**Exercise inputs**
Content starts

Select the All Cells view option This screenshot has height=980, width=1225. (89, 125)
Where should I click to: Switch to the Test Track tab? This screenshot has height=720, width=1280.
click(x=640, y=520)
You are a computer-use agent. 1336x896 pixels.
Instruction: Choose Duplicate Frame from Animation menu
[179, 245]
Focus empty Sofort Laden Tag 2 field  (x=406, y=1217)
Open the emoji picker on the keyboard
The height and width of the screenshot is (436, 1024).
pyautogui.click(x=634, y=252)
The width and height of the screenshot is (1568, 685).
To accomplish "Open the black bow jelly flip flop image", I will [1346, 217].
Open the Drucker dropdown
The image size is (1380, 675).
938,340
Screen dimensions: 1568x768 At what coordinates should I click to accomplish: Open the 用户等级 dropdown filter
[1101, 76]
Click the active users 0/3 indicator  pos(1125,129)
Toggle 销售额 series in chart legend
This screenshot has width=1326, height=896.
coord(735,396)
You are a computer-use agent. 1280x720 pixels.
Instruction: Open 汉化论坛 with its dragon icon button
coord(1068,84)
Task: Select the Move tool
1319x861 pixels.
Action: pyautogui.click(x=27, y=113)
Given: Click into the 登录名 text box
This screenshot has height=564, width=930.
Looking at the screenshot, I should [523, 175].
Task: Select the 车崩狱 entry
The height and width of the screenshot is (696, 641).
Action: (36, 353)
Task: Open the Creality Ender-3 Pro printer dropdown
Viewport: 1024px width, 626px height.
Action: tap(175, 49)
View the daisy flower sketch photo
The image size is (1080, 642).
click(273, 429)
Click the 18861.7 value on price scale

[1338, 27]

Content ends

**What is expected**
Find the lines in the entries above where "computer" occurs, and copy each of them.

**Output of the exercise**
You are a computer-use agent. 1336x896 pixels.
You are a computer-use agent. 1280x720 pixels.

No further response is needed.